The White House hailed the job figures as evidence that the president's tax cuts succeeded in stimulating both consumer spending and business investment.

"Today's jobs report shows that the American economy is strong and it's getting stronger," President Bush said during a visit to Rome. "It shows that the economy is vital and growing."

Democrats responded by noting that 8.2 million Americans remained unemployed last month, and more than one-fifth of them have been jobless more than six months.

"Any step forward in the job market is good news for workers, but America is still in the worst job recovery since the Great Depression," Allison Dobson, a spokeswoman for Democratic presidential candidate Sen. John F. Kerry (Mass.), said in a prepared statement.

The economy grew at a 4.4 percent annual rate in the first three months of the year, but much of that growth was attributed to government efforts to prod it along with very low interest rates and tax cuts. The expansion appears to be continuing at close to that pace in the current quarter, but now more of the fuel is coming from employment gains and business investment.

The payroll figures also show that employers can no longer keep up simply by using new technology and management methods to squeeze more efficiency out of their workers, as they had done for many months after the recession, during what was termed the "jobless recovery."

"Businesses simply had to add those workers to meet demand," said Richard Yamarone, director of economic research at Argus Research Corp. Manufacturers, which boosted their combined payrolls by 32,000 jobs in May for a fourth consecutive month of gains, are "adding workers like it's a party out there."

Business executives said they feel the shift in the economic tempo and are cautiously increasing their hiring plans. The Business Roundtable said last week that 38 percent of the chief executives it recently surveyed said they plan to add to their company payrolls in the next six months, up from 33 percent in March.

"Things have been changing underneath our feet in past 30 days," said Sean Bisceglia, chief executive of Chicago-based CPRi Inc., a staffing firm for marketing professionals. He said the firm experienced a 30 percent increase last month in "temp-to-perm" placements, in which client companies hire a temporary employee from CPRi, with the intention of employing the worker permanently if things go well.

"Yes, the economy is recovering, but people are still tentative about adding full-time staff," Bisceglia said.

Stock prices rose yesterday, reflecting expectations of continued strong economic growth. But bond prices fell, and yields rose, as the report reinforced investor expectations that Federal Reserve policymakers will raise interest rates later this month to prevent inflation from taking off.

Analysts and investors predict the Fed will raise its benchmark overnight rate to 1.25 percent from 1 percent, where it has been since last June. Rates set by financial markets, such as mortgage rates, have already started rising in anticipation, eroding the value of bonds previously issued at lower rates.

One sign of persistent weakness in the eyes of some Fed officials is the relatively low share of working-age civilians who either have a job or are actively looking for one. This labor-force participation rate was 65.9 percent in May, which was unchanged since February, and below the 66.2 percent rate of May last year.

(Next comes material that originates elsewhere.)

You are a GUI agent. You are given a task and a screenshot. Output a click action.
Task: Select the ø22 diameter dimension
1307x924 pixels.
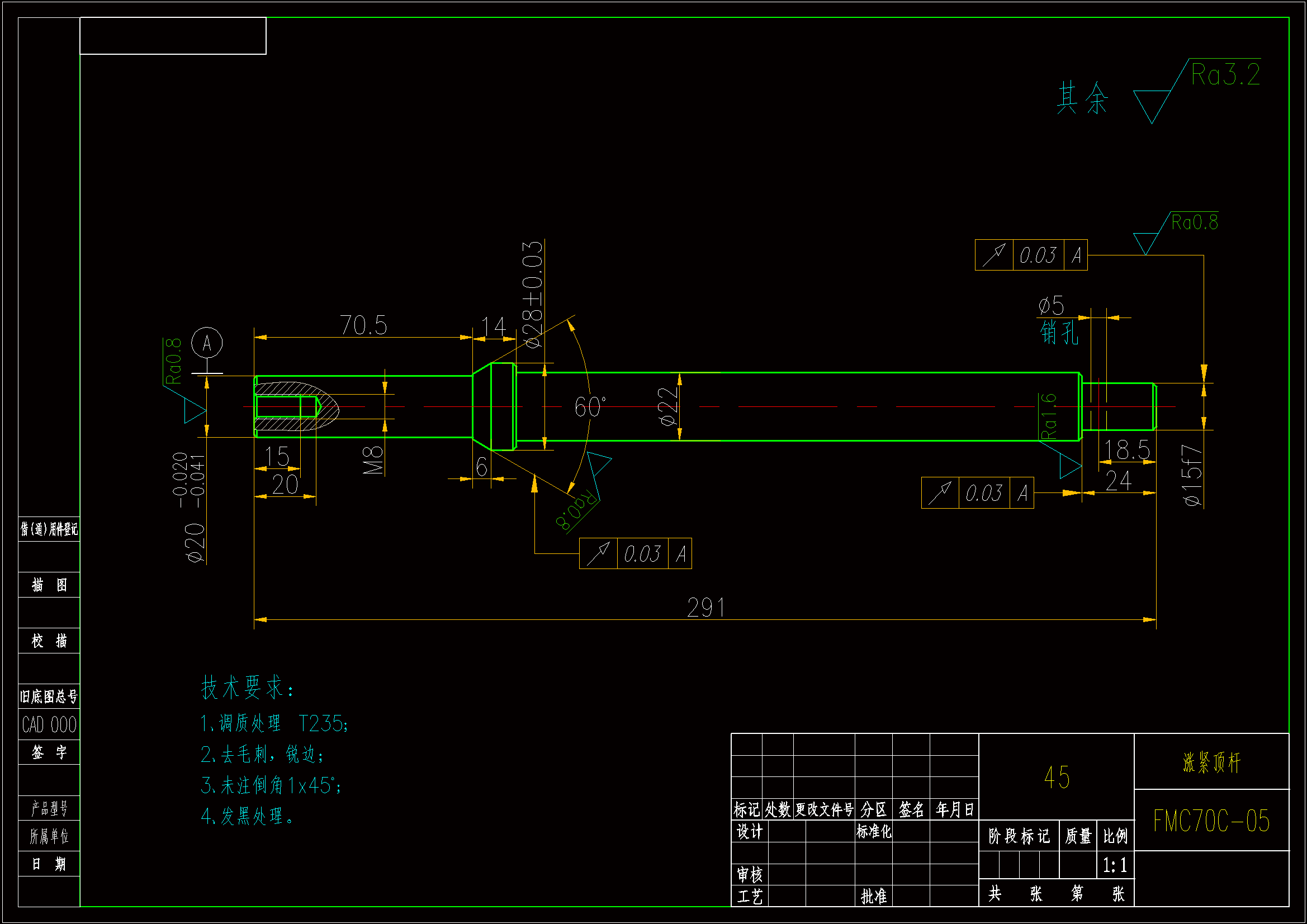[x=668, y=406]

This may indicate that the unemployment rate "may understate the availability of labor resources," Fed Governor Donald L. Kohn said in a speech yesterday. He and other Fed officials have often cited slack in the labor market as among the forces restraining inflation.

Paychecks grew last month, as workers' average private hourly earnings rose 5 cents, to $15.64 in May, seasonally adjusted. Average private weekly earnings rose $1.69, to $528.63.

While the overall jobless rate was unchanged, the rate for blacks and African Americans rose to 9.9 percent in May from 9.7 percent in April. Joblessness among Hispanics and Latinos slipped to 7 percent last month from 7.2 percent the previous month.

Staff writer Amy Joyce contributed to this report.